The following data has a line with "Select the field code 401 cell" and a line with "Task: Select the Photometric". Write out exactly those lines and all the lines between them.

*** Opening of AVAILABLE RECORDS ***

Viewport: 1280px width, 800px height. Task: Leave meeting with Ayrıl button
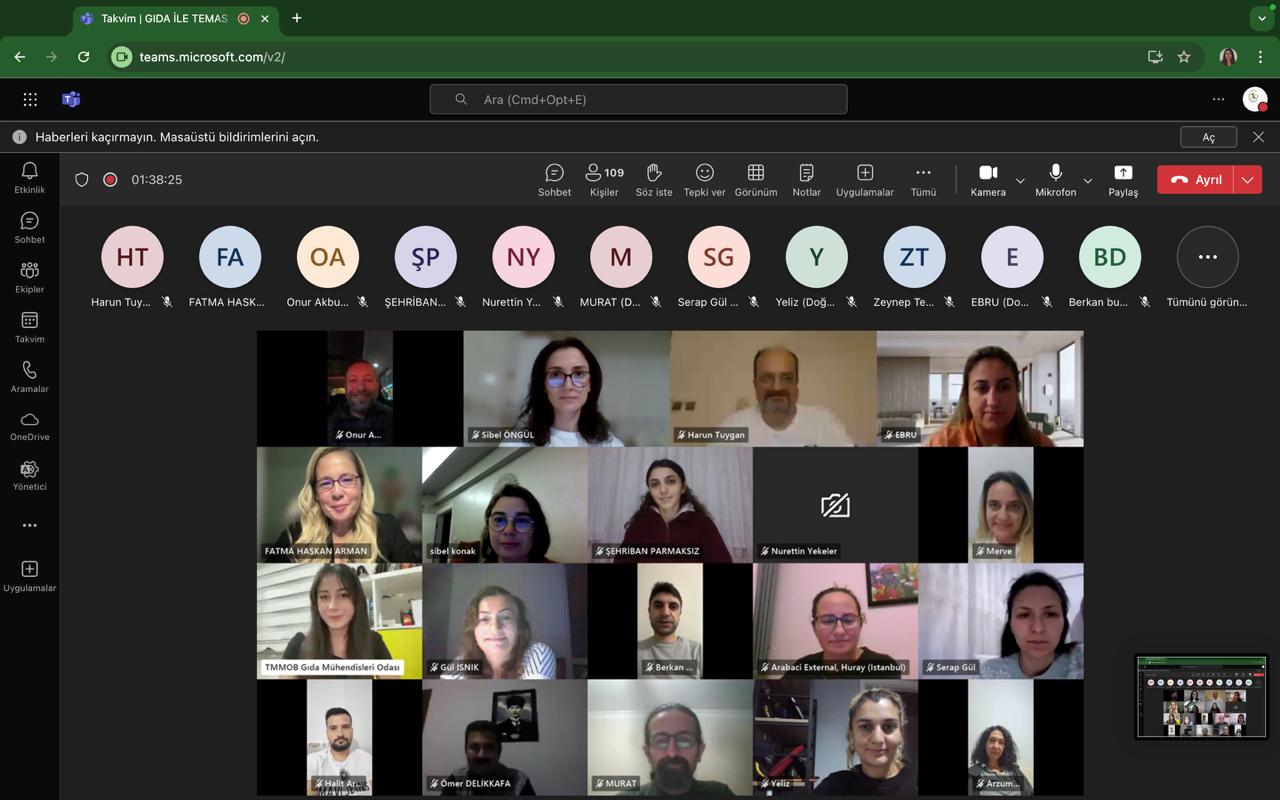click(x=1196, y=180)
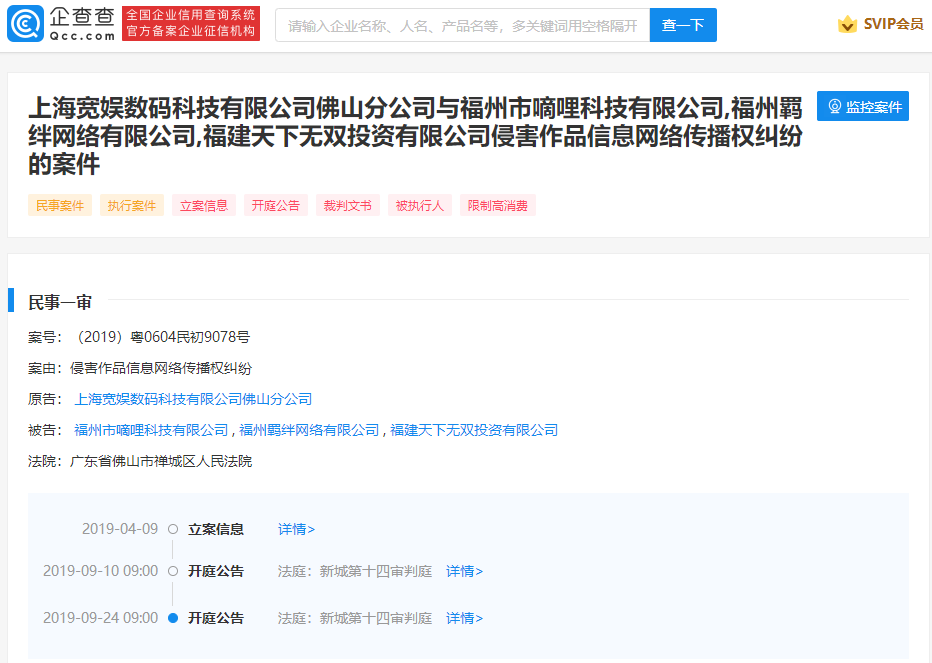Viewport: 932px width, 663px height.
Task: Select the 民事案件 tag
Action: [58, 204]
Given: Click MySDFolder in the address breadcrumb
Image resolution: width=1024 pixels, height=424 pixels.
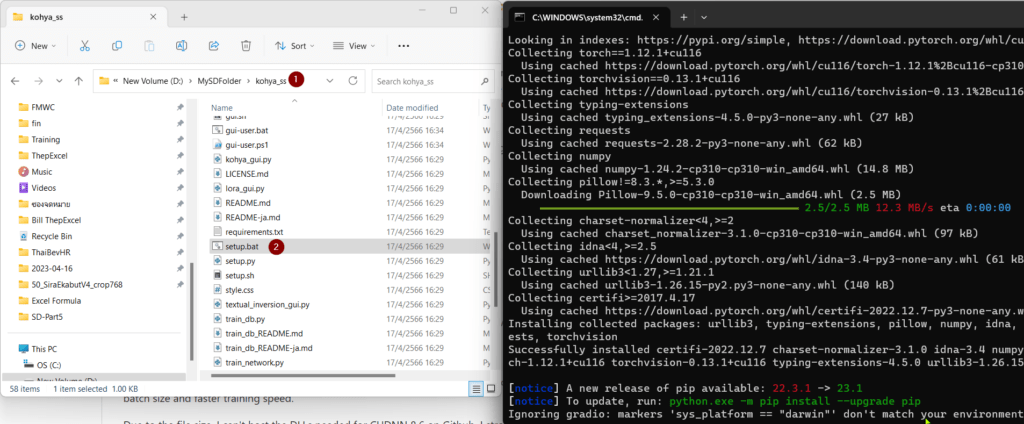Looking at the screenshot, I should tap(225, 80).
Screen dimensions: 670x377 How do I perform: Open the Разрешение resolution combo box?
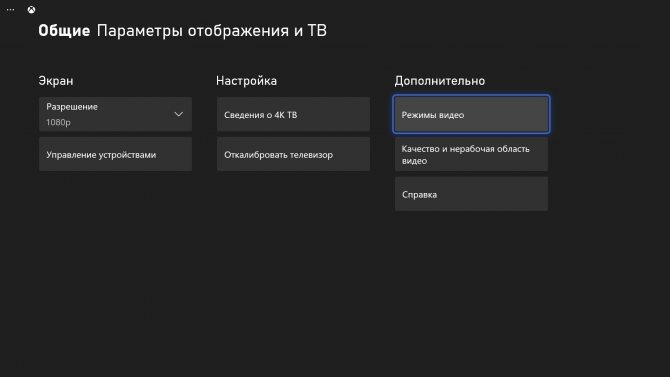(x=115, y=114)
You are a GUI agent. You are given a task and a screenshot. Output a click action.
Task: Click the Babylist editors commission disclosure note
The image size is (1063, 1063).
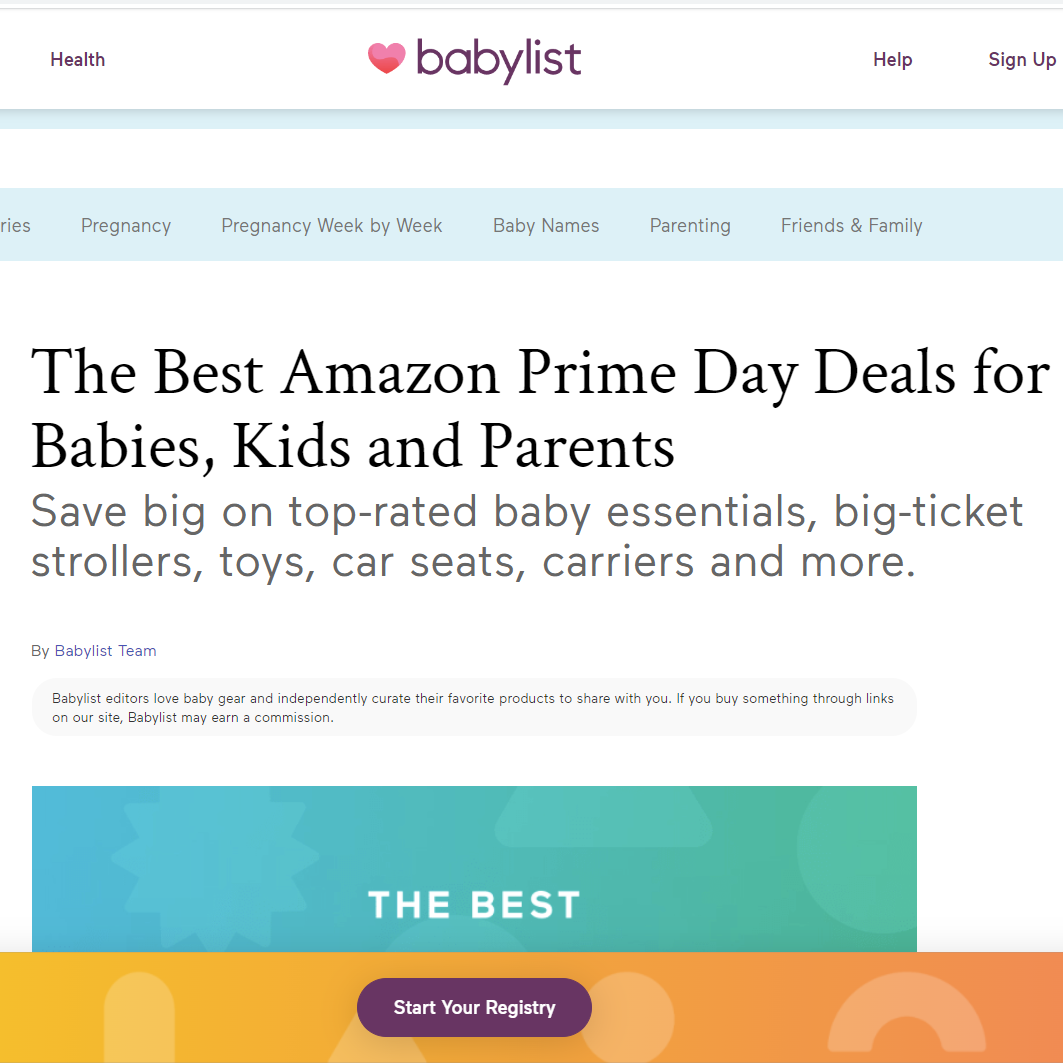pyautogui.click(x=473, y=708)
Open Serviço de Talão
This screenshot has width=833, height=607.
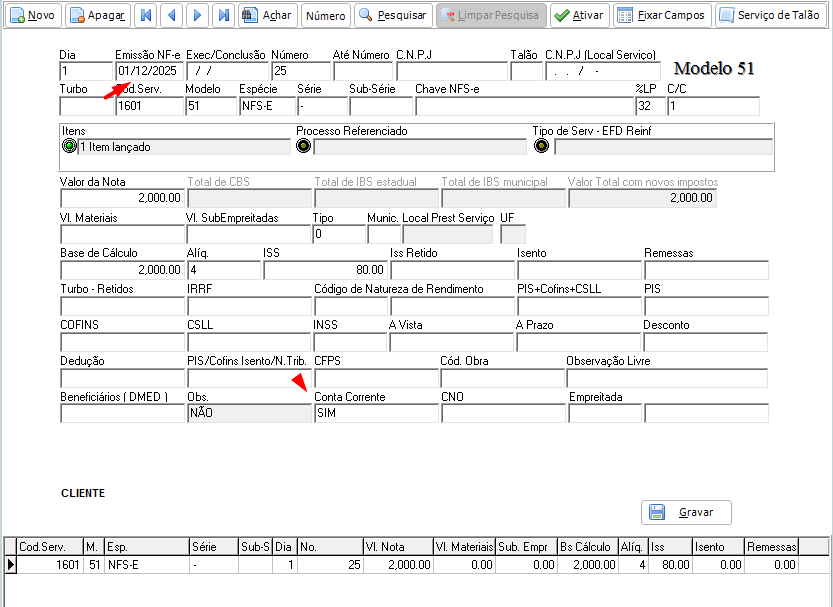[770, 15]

*** Close of AVAILABLE RECORDS ***
*** Opening of AVAILABLE RECORDS ***

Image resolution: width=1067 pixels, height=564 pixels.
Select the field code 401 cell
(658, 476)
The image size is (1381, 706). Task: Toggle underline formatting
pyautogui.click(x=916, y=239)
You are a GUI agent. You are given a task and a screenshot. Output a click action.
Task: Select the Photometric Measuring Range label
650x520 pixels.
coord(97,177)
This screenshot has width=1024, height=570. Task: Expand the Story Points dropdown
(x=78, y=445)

*** Close of AVAILABLE RECORDS ***
*** Opening of AVAILABLE RECORDS ***

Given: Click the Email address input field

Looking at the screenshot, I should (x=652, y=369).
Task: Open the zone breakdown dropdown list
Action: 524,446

*** Close of AVAILABLE RECORDS ***

ANSWER BELOW -
Select the field code 401 cell
(658, 476)
The image size is (1381, 706). Task: Toggle underline formatting
pyautogui.click(x=916, y=239)
You are a GUI agent. You are given a task and a screenshot. Output a click action.
Task: Select the Photometric Measuring Range label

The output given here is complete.